DATA FOR THE TASK Start Marker

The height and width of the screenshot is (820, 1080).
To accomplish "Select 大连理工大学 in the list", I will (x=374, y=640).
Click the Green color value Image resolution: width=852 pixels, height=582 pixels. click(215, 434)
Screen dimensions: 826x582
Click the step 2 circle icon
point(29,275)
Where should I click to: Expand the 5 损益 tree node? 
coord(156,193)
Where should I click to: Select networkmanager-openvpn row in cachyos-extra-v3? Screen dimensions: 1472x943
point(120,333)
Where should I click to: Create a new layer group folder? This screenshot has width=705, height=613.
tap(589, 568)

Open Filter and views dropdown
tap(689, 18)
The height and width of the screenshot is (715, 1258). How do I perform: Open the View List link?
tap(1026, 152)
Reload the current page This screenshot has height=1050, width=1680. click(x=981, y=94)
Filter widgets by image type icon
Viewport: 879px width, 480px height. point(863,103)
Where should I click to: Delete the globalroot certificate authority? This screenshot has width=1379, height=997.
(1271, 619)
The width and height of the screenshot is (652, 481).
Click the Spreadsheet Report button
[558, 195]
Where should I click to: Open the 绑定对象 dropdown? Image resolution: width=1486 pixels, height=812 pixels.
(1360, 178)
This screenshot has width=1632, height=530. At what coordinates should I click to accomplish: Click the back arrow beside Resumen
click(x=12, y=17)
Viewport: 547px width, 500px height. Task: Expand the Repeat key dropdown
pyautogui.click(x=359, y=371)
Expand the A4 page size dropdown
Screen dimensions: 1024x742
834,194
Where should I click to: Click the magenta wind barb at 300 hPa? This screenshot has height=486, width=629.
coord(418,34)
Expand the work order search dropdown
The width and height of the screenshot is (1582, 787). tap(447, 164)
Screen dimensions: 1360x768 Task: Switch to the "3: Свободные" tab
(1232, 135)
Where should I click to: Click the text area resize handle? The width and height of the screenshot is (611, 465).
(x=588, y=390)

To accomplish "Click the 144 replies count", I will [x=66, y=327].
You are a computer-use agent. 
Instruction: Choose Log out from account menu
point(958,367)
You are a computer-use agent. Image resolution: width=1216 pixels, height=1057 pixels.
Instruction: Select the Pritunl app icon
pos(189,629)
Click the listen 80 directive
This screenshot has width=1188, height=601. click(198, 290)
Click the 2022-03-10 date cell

DATA FOR THE TASK End Marker

ACTIVITY: With the string "page" as the key, filter the data above and show the lines that match.

ANSWER FOR THIS EXERCISE:
Reload the current page This screenshot has height=1050, width=1680. click(x=981, y=94)
Expand the A4 page size dropdown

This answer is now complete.